__Task brief__
Please return every line from the entries that has the string "group" in it.
━━━━
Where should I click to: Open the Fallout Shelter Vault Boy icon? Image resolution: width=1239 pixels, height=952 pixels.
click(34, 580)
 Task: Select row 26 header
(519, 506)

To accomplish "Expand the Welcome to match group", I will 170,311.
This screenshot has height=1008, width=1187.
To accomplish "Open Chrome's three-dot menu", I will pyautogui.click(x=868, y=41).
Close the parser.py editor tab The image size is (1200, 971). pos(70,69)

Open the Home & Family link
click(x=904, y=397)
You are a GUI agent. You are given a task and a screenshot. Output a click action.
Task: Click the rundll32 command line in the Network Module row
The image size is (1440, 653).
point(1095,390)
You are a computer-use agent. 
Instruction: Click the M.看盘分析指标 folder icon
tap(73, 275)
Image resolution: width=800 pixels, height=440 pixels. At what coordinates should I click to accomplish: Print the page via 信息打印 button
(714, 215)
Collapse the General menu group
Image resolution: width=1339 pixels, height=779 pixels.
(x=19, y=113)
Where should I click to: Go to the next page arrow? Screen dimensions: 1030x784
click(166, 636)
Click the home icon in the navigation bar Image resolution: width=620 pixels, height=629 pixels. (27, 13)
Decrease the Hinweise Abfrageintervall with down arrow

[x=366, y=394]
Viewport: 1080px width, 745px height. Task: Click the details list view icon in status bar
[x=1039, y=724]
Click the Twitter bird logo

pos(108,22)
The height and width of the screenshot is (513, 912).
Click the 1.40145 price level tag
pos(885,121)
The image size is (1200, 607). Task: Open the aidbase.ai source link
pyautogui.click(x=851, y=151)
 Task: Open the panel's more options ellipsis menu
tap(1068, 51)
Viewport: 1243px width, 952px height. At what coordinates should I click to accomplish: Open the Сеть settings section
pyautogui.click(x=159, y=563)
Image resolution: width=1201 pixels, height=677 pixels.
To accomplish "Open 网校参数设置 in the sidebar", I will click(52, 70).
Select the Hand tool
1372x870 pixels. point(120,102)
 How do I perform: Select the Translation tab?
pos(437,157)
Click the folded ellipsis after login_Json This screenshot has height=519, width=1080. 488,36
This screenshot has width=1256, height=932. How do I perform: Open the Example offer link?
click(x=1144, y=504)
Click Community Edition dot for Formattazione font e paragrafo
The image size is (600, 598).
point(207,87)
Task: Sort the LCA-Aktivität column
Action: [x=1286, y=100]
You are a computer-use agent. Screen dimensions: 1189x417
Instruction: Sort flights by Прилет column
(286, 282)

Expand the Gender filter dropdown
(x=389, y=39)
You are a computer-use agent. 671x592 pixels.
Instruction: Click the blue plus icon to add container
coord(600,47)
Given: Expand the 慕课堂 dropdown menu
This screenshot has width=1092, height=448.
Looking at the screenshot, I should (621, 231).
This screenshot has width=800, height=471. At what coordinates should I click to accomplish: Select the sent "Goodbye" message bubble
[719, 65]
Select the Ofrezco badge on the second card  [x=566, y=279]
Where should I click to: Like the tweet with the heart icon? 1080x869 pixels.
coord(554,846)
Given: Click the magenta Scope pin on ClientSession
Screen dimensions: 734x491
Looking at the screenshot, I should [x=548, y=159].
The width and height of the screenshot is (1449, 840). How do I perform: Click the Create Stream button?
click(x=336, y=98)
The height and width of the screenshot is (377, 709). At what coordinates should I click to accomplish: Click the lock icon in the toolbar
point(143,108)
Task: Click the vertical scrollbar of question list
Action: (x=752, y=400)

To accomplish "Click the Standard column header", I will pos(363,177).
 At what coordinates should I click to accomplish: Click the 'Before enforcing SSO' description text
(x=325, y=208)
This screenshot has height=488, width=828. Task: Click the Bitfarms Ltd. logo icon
━━━━
__Result of the exercise__
To accomplish "Expand the Welcome to match group", I will 170,311.
Collapse the General menu group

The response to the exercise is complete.